Here's where the flag comes in, because it is the symbol of that community. This is why all sporting events begin with a salute to the flag: this is the time for those in attendance to state the purpose of the gathering. The flag stands for what the gathering is all about, a symbol for the cement that holds the community together.

What does the American flag stand for? Not what did it stand for ten, a hundred, or two hundred years ago, but what does it stand for now? If nothing else, the flag at a sporting event stands for the government's right to take money from people under threat ultimately of death to finance sporting events. You got a problem with that?
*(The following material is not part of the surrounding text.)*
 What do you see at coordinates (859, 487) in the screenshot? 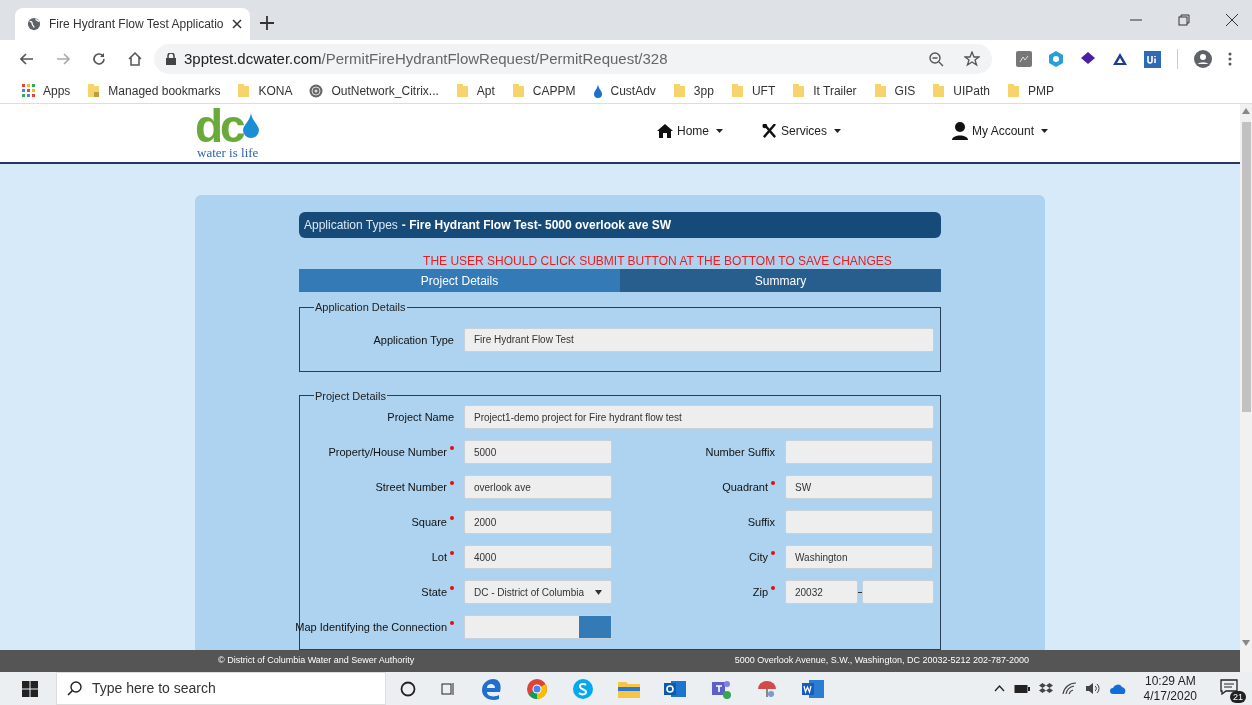
I see `input-field: SW` at bounding box center [859, 487].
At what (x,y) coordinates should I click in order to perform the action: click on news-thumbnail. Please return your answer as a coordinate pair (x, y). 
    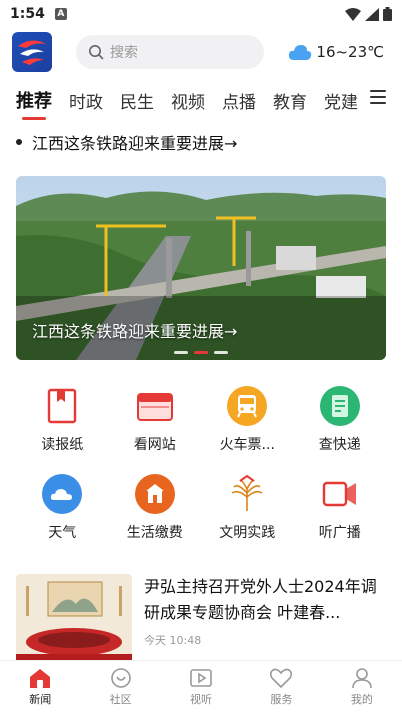
    Looking at the image, I should click on (74, 619).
But that's not all. When the Blue Angels or Thunderbirds fly over the stadium, the message is that the government has the right to send soldiers where it wills so they can do what soldiers do best, and that's creating a demand for orphanages and hospitals, not filling it. And when there is a moment of silence for "those who have made the ultimate sacrifice," the message is that real heroes go where the ruling class tells them to go, and they fight, kill, and sometimes, tragically, die.

Are these people the real heroes?

Years ago documents were declassified that showed that Uncle Sam lied to the public to build support for the war in Vietnam. The architect of that war, Robert McNamara, said the same thing before he died within the last year. Yet this is never mentioned during the solemn moments at athletic events.

During the war years, there were at least three men who suffered greatly because their overt opposition to the war was not well received by the public: Daniel Ellsburg, and Fathers Philip and Daniel Berrigan. And, of course, many young men had to choose between leaving their native land for Canada or either serving in a war that they considered immoral or going to prison. Why are these men are never honored? Is it more heroic to march off unquestioningly to participate in a "theater" that involves the killing of innocent people, or is it more heroic to call a lie a lie and suffer rather than go along with it?

I've written about last year's Super Bowl halftime show, how intentionally or otherwise it looked to me like a deliberate poke in the eye of the warfare state. Poke or no poke, that state has become more intrusive and abusive over the last year, but the same company that sponsored last year's show is sponsoring this year's and their featured artists, the Black Eyed Peas, have a song out that pulls no punches in its opposition to Uncle Sam's wars.

Will they dare perform it? If they do, will anyone whose mind might be changed be listening? The song for which I know the Peas is downright crude, and if they perform that song before they perform "Where Is the Love," the Sarah Palin crowd will have turned off, if they had even begun to watch out of curiosity. (What we're known for definitely affects how our message is received.) But the main stream of viewers, for whom "My Humps" is frivolous at worst and the wars are far away, might well be paying attention, and some might even change their minds.

How ironic that a music group that makes its money mocking godly sexuality joins the distinguished ranks of the Berrigans, Daniel Ellsburg, and Bradley Manning and Julian Assange, while the bride of the creator of the universe stands with those who lie to bring on death and destruction. When the foundations are destroyed, what can the righteous do?

UPDATE: On second examination, "Where Is the Love" is not as anti-Uncle Sam's wars as I'd first thought. That should make some people happy.

*I use the word "American" here simply because I expect people to know what I mean, not because I think that Old Glory represents America in any meaningful sense. For what a truly American flag would represent, see my post on America.